After a couple of early starts I had planned to have a lie in on Easter Monday, but I awoke shortly after 06:00 to see a message from Hugh Wright about a breeding-plumaged Red-necked Grebe at Deeping Lakes. It was a bird too good to miss out on, so I went down to join Mike and Will and enjoyed nice (if distant) views of the pristine grebe in beautiful light as the sun came up. A bonus came around 07:00, when a Spotted Redshank did a couple of laps of East Pit, dropped down for 10 seconds and then flew off west again.
After breakfast with my mother, I popped down to BLGP for the last time before heading back to London. I could see a few energetic-looking terns over Wader Pit with my naked eye and a look through the bins confirmed my suspicions that they were Black Terns. In total six were present and, as I watched them hawking over the water, Little Gulls suddenly began to appear around them. Numbers of the latter continued to build to 21 by the time I left, easily the highest number I've seen here. Watching two of my favourite species hawking in the warm April sunshine was the perfect way to round off a terrific Easter weekend.
Ask any inland patch birder what their favourite month is and the majority will say April. Growing up watching gravel pits in south Lincolnshire, I always felt that the period from 25 March through to around 15 May was most productive, with the best weeks undeniably coming in the latter half of April and the first days of May.
Thus the arrival of April (and my acquisition of a new bike) was bound to stir my birding juices and finally, on Sunday, I visited Walthamstow Wetlands for the first time, despite having lived within a couple of miles of the site for the best part of a year. While there wasn't exactly much happening, aside the drake Greater Scaup performing well on No.4 Res, I was impressed by the site, both for its size and diversity of habitats. And actually, it wasn't that busy away from the central path, which is most used by the general public (although no doubt the dreary conditions had an impact on that). I was sold, and vowed to return the following morning.
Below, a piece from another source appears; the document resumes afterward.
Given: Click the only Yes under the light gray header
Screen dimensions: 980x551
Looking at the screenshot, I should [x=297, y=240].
Unfortunately the weather was awful when I woke on Monday; in fact, the heavy rain showers persisted until 10:00, when it eventually brightened enough to sneak out. I can bike to the wetlands in around 10 minutes and arrived on the east bank at Lockwood Reservoir a short while before 10:30. I quite like the vantage point you have from the east side of Lockwood; plus it's the biggest expanse of water at the Wetlands and thus must look the most attractive to any overflying migrants.
It 'felt' like a good day to be out. Low cloud, occasional rumbles of thunder, odd outbreaks of rain and a mugginess to the air. The first indications of passage came at 10:35, when nine Common Terns spent 10 minutes restlessly pacing up and down the reservoir before continuing off to the north. Not long after this, seven Yellow Wagtails moved through (the first of four groups totalling 15 birds) and the first Meadow Pipits also went overhead. I'm not sure if it's normal here in murky conditions, but the birds seemed to be following the east side of Lockwood northwards and thus my position on the bank actually proved quite a decent 'vis-migging' spot. Hirundines moved through in small groups past me and the biggest flock of Meadow Pipits overhead was 24.
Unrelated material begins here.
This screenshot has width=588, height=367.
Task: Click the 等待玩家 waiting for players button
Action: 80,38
The sight of David Bradshaw making his way towards me was seemingly the catalyst for a memorable few hours of birding. Not long after he'd joined me, he got a call to say that at least a couple of Little Gulls had arrived on West Warwick, so he decided to head down there to see them. A couple of minutes after he left me, I noticed four waders flying north up Lockwood: two each of Dunlin and Ringed Plover. Unfortunately they didn't stick, but while we tried to relocate them at the north end, I looked back south to see that two Little Gulls had dropped in – an adult and a second-summer. Very smart, and exactly the result I been hoping for on such a day.
At around 13:00 the gulls went off high to the north, so I decided to cycle down to the south section of the reserve. The male Northern Wheatear was still present at the north end of East Warwick Reservoir and three Yellow Wagtails flew overhead as David and I convened with Eugene Dillon-Hooper. All three dropped onto the reservoir bank and so we set about enjoying them (all those I'd seen earlier were fly-bys). Much to my surprise, one of them transpired to be a pristine male Blue-headed Wagtail. The day was getting better!
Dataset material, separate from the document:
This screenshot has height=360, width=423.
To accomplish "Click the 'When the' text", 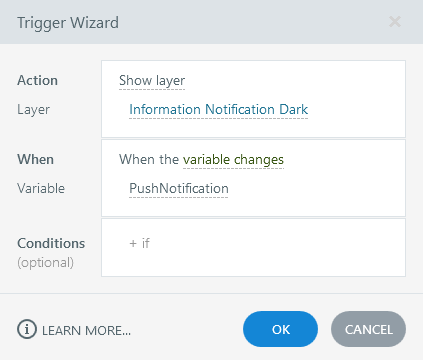I will tap(149, 160).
The slow meander towards West Warwick recommenced, but David and I only managed about 50 metres when the local gulls went berserk. A quick glance upwards produced the almost predictable – though nonetheless hugely welcome and satisfying – shape of an Osprey hurriedly tracking north-west at remarkably low altitude, being battered by the LBBGs and HGs. We picked it up late but I managed to rummage for my camera and fire off a few shots which, on subsequent viewing, revealed the bird to be ringed ('PW' on the right leg)! Presumably a Scottish bird, but awaiting details.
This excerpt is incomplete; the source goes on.